Stated task 1:
In the passage on speech modification and coding, translate this sentence into Spanish: "Many of the techniques we develop also have applicability to music and special effects."

Selected text:
Modification— The goal in speech modification is to alter the speech signal to have some desired property. Modifications of interest include time-scale, pitch, and spectral changes. Applications of time-scale modification are fitting radio and TV commercials into an allocated time slot and the synchronization of audio and video presentations. In addition, speeding up speech has use in message playback, voice mail, and reading machines and books for the blind, while slowing down speech has application to learning a foreign language. Voice transformations using pitch and spectral modification have application in voice disguise, entertainment, and concatenative speech synthesis. The spectral change of frequency compression and expansion may be useful in transforming speech as an aid to the partially deaf. Many of the techniques we develop also have applicability to music and special effects. In music modification, a goal is to create new and exotic sounds and enhance electronic musical instruments. Cross synthesis, used for special effects, combines different source and system components of sounds, such as blending the human excitation with the resonances of a musical instrument. We will see that separation of the source and system components of a sound is also important in a variety of other speech application areas.

Coding — In the application of speech coding, the goal is to reduce the information rate, measured in bits per second, while maintaining the quality of the original speech waveform.2 We study three broad classes of speech coders. Waveform coders, which represent the speech waveform directly and do not rely on a speech production model, operate in the high range of 16–64 kbps (bps, denoting bits per second). Vocoders are largely speech model-based and rely on a small set of model parameters; they operate at the low bit rate range of 1.2–4.8 kbps, and tend to be of lower quality than waveform coders. Hybrid coders are partly waveform-based and partly speech model-based and operate in the 4.8–16 kbps range with a quality between waveform coders and vocoders. Applications of speech coders include digital telephony over constrained-bandwidth channels, such as cellular, satellite, and Internet communications. Other applications are video phones where bits are traded off between speech and image data, secure speech links for government and military communications, and voice storage as with computer voice mail where storage capacity is limited. This last application can also benefit from time-scale compression where both information reduction and voice speed-up are desirable.

2 The term quality refers to speech attributes such as naturalness, intelligibility, and speaker recognizability.

Record list:
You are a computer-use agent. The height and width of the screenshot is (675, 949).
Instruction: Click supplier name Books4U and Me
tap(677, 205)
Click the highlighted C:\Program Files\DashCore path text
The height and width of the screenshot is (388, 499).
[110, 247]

Stated task 2:
Copy all of the records above word for word.

Written reply 1:
Muchas de las técnicas que desarrollamos también son aplicables a la música y a los efectos especiales.

Written reply 2:
You are a computer-use agent. The height and width of the screenshot is (675, 949).
Instruction: Click supplier name Books4U and Me
tap(677, 205)
Click the highlighted C:\Program Files\DashCore path text
The height and width of the screenshot is (388, 499).
[110, 247]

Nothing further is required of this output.